Midleton and Douglas are involved in the first semi-final on Saturday and this is another game that you’d like to get to watch.

Both sides have some of the best, young players in the county involved here with Douglas being taken to the wire on Sunday in their win over Shandrum.

We forgot to mention earlier too that all the games now require extra-time if they end in a draw.

That makes things even more taxing at this time of the year when the underfoot conditions are not conducive to pure and pretty hurling.

But it is what it is now as they say and the show goes on.

Predicting a winner of this U21 championship is immensely difficult and you could put all the five remaining contenders into a drum.

It’s just a pity that it’s running so late.

But then again we can cast our minds back to a final of yesteryear, 2005 to be exact when Erin’s Own defeated Douglas in the final on December 18 on a scoreline of 0-13 to 0-10 in a cracking game.

Douglas' Mark Harrington maintaining possession from Erin's Own's Colm Coakley in 2005. Picture: Richard Mills.
Douglas' Mark Harrington maintaining possession from Erin's Own's Colm Coakley in 2005. Picture: Richard Mills.

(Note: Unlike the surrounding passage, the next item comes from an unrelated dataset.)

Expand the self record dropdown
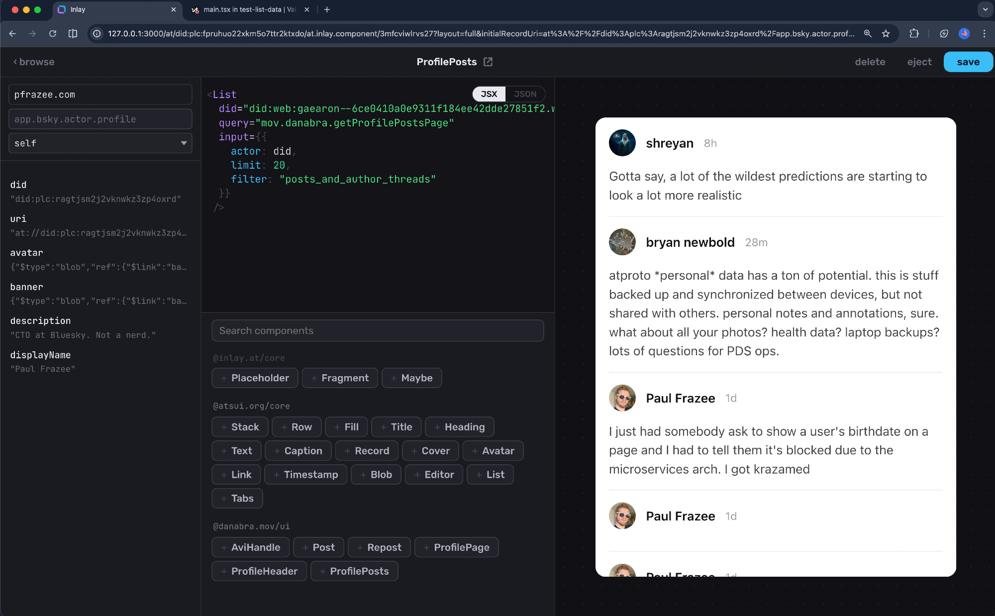This screenshot has height=616, width=995. click(x=100, y=143)
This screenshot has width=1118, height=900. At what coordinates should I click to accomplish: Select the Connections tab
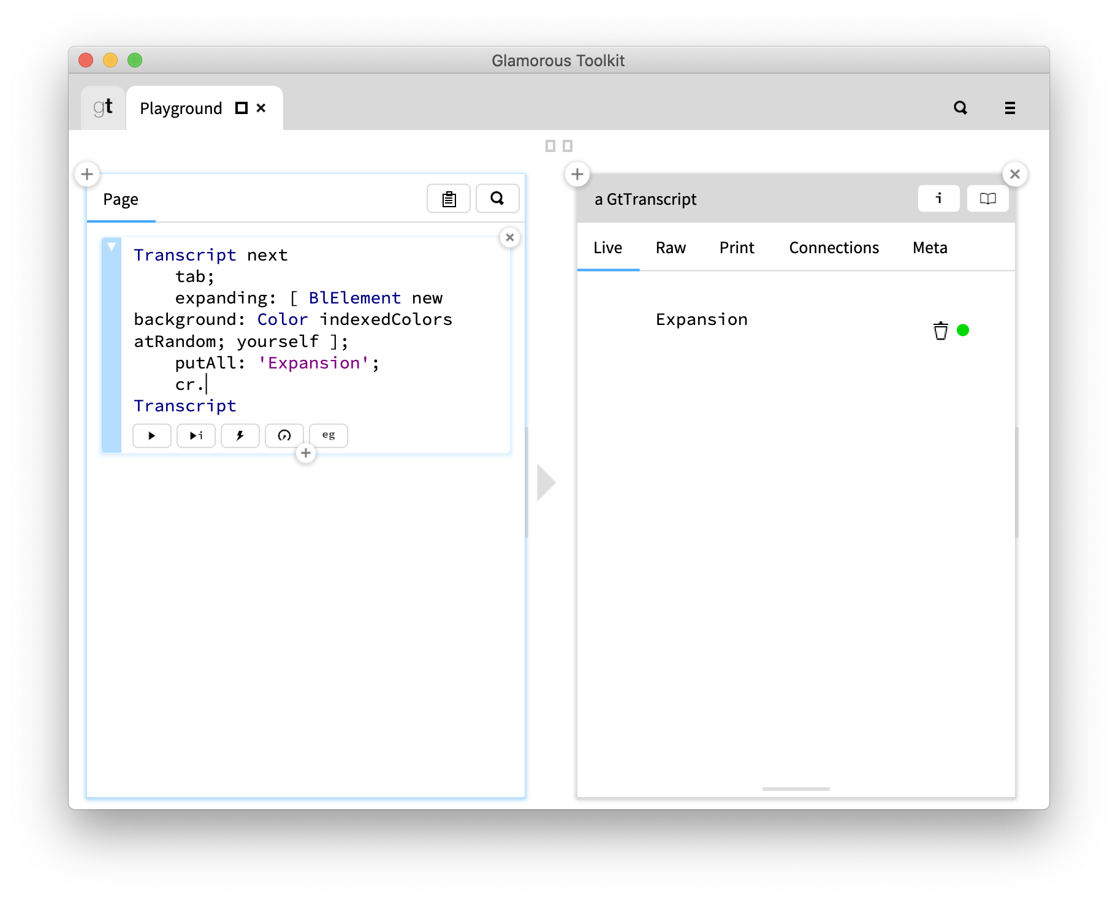[x=834, y=248]
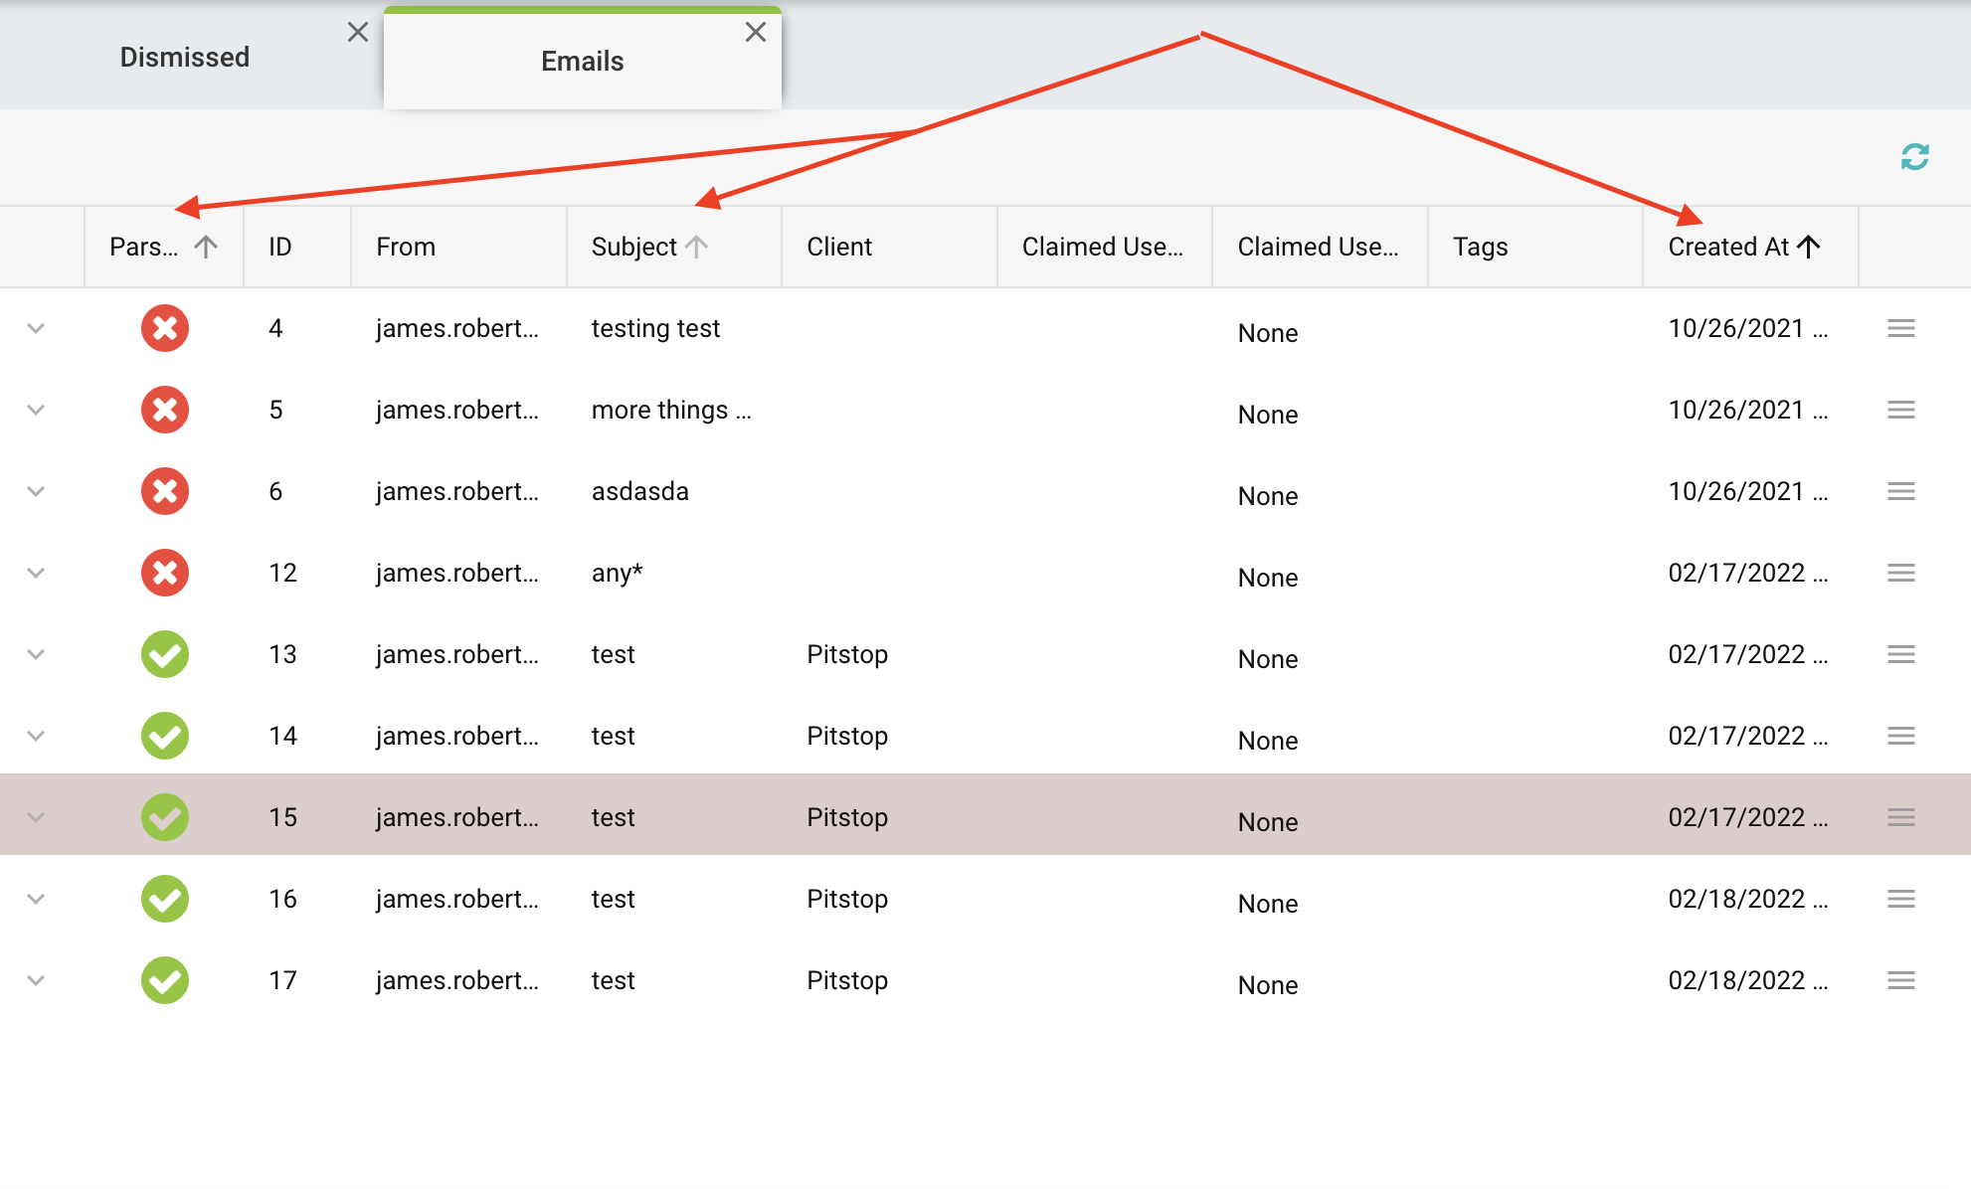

Maybe something similar will be the case this time.

The ‘A’ county U21 final is shaping up to be a cracker too featuring Ballincollig and Courcey Rovers.

Courcey Rovers were involved in a splendid game with Carrigaline in the semi-final last Sunday, coming out on top in a high-scoring contest.

Winning this title would be a nice measure of compensation for their loss by just a point to Charleville in the county premier intermediate final replay.

On the other side, you have Ballincollig seeking to add to their IHC crown.

The way things are now you could say that on the hurling front anyway it’s busier than it was in the Summer months when most of the pitches were empty because of a lack of games.

That’s all well and good but it’s not right either when games of such importance are being played so late.

In the superb Cork GAA Yearbook which will be published shortly, you will have no account of these U21 finals because of things running so late.

That was the case too last year when there was no account of the Premier U21 final featuring Sars and Killeagh/Ita's.